A technique for demonstrating the presence of a specific type of MOLECULE in tissue using antibodies produced specifically for them. ANTIBODIES are produced (or raised, to use the technical term) by sensitizing an animal to a specific molecule (or part of a molecule); that animal will then develop antibodies to that molecule which can be extracted from its BLOOD and purified. The raised antibodies may be polyclonal or MONOCLONAL ANTIBODIES.
In order to do immunohistochemistry one takes sections of tissue and incubates them with a primary antibody. This will produce, within the tissue, ANTIGEN-antibody complexes. These can be visualized in a number of ways. The complex can be tagged with a fluorescent marker (a FLUOROCHROME—a chemical that emits light [fluoresces] when light of a specific wavelength is shone on to it) which can then be detected using a fluorescent microscope. This procedure is known as IMMUNOFLUORESCENCE, and is not commonly used. A more stable visualization technique is to bind diaminobenzidene (DAB) to the antigen-antibody complex using peroxidase. This produces a stable reaction product which is coloured and can be detected using normal light microscopy.

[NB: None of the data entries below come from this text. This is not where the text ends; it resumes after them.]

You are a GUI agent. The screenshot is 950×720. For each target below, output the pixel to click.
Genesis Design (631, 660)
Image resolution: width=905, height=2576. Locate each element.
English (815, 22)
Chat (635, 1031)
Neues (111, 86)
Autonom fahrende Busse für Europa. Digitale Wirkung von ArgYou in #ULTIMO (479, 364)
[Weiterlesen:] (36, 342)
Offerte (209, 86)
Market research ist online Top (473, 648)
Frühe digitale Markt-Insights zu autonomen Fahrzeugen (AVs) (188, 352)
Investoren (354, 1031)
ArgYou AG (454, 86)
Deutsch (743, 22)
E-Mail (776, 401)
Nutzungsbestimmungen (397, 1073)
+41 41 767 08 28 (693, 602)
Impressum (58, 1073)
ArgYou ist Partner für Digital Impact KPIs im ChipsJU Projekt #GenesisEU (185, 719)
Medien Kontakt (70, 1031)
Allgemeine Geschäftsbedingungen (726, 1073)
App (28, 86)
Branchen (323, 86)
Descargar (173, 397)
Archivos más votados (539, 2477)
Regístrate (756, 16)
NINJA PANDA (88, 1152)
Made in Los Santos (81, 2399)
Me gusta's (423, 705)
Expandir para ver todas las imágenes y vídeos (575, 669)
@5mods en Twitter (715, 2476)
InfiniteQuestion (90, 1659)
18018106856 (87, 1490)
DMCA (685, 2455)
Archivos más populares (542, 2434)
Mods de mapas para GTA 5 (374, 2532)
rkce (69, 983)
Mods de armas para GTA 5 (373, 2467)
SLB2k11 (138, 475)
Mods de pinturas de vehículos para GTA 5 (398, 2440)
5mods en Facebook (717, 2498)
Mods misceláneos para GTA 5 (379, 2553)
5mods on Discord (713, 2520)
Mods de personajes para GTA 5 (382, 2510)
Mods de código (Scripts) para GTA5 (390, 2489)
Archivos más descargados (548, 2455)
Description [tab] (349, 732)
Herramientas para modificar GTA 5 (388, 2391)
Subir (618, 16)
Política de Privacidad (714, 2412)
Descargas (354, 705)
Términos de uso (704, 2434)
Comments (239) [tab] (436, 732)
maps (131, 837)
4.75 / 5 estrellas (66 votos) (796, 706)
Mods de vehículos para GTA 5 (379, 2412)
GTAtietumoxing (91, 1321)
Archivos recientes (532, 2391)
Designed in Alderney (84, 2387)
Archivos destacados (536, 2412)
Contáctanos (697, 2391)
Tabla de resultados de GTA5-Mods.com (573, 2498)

It may be the case though that this reaction is difficult to detect. If so, the signal can be increased by the addition of what are essentially further layers of antibody. This is achieved using a secondary antibody which works as follows. If the primary antibody was raised in, for instance, a mouse, an appropriate secondary antibody would be an anti-mouse IGG (IgG being one of the principal types of antibody) raised in another species (goat or sheep for example). This will then bind to the primary antibody, which it will treat as an antigen. Peroxidase-antiperoxidase (PAP) complex to mouse can then be used to bind to the anti-mouse IgG. What this procedure will have done is to increase dramatically the number of sites at which DAB can be bound, but all of the binding is still dependent on the original interaction of the primary antibody with its antigen. This procedure is known as signal amplification: the PAP technique is just one of several that can be used; others include the avidin-biotin complex (ABC) and tyramide signal amplification.
Immunohistochemistry has been an astonishingly successful technique, allowing neuroanatomists to demonstrate the presence in brain of specific molecules. This of course is one of the central techniques of CHEMICAL NEUROANATOMY. An interesting problem that remains is the quantification of immunohistochemically treated material.